Pagan Reed Warbler
- Conservation status: Extinct (IUCN 3.1)

Scientific classification
- Kingdom: Animalia
- Phylum: Chordata
- Class: Aves
- Order: Passeriformes
- Family: Acrocephalidae
- Genus: Acrocephalus
- Species: †A. yamashinae
- Binomial name: †Acrocephalus yamashinae (Taka-Tsukasa, 1931)

= Pagan reed warbler =

- Genus: Acrocephalus (bird)
- Species: yamashinae
- Authority: (Taka-Tsukasa, 1931)
- Conservation status: EX

Extinct species of bird

The Pagan reed warbler (Acrocephalus yamashinae) is an extinct species of passerine bird in the family Acrocephalidae, sometimes considered a subspecies of the nightingale reed warbler. It originally occurred on Pagan Island and "was extinct by the late 1970s". More precisely, in the 1970s, the 1980s, in 2000 and in 2010, the bird could not be found and is therefore presumed to be extinct.

==Taxonomy==
The genus Acrocephalus was introduced in 1811 by the German naturalist Johann Andreas Naumann and his son Johann Friedrich Naumann.
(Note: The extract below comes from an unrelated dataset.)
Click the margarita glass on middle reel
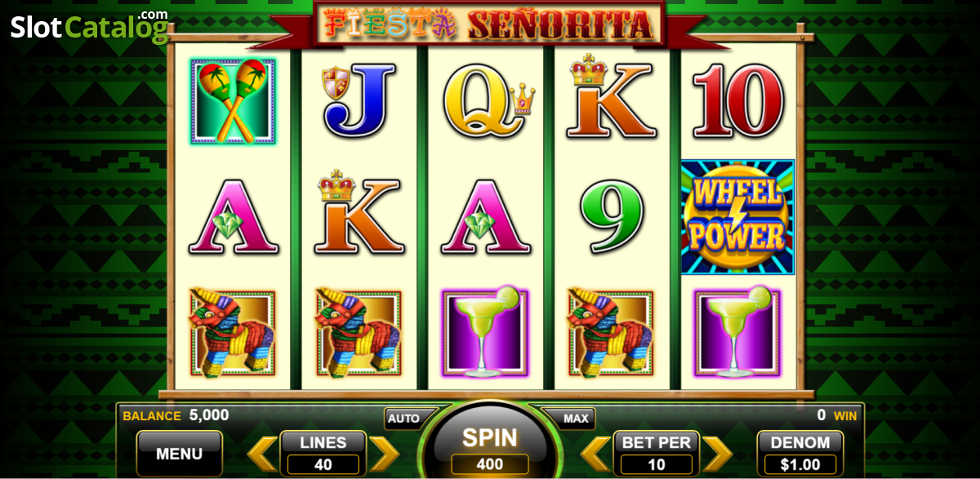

Many species have a flat head profile, which gives rise to the genus name, Acrocephalus from Ancient Greek akros, "highest", and kephale, "head". It is possible that the Naumanns thought akros meant "sharp-pointed". The specific epithet yamashinae commemorates the Japanese ornithologist Yoshimaro Yamashina, who founded the Yamashina Institute for Ornithology.